**Problem to work on:** In full and without alteration, reproduce every record.

**Data to examine:**
####
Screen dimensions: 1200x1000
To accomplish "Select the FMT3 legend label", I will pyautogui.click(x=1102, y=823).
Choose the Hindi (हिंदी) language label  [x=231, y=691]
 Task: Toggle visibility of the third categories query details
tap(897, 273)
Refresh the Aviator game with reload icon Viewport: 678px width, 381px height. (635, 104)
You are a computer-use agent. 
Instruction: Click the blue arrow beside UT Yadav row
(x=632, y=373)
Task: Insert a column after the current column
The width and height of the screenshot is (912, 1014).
####
**Exercise answer:**
Screen dimensions: 1200x1000
To accomplish "Select the FMT3 legend label", I will pyautogui.click(x=1102, y=823).
Choose the Hindi (हिंदी) language label  [x=231, y=691]
 Task: Toggle visibility of the third categories query details
tap(897, 273)
Refresh the Aviator game with reload icon Viewport: 678px width, 381px height. (635, 104)
You are a computer-use agent. 
Instruction: Click the blue arrow beside UT Yadav row
(x=632, y=373)
Task: Insert a column after the current column
The width and height of the screenshot is (912, 1014).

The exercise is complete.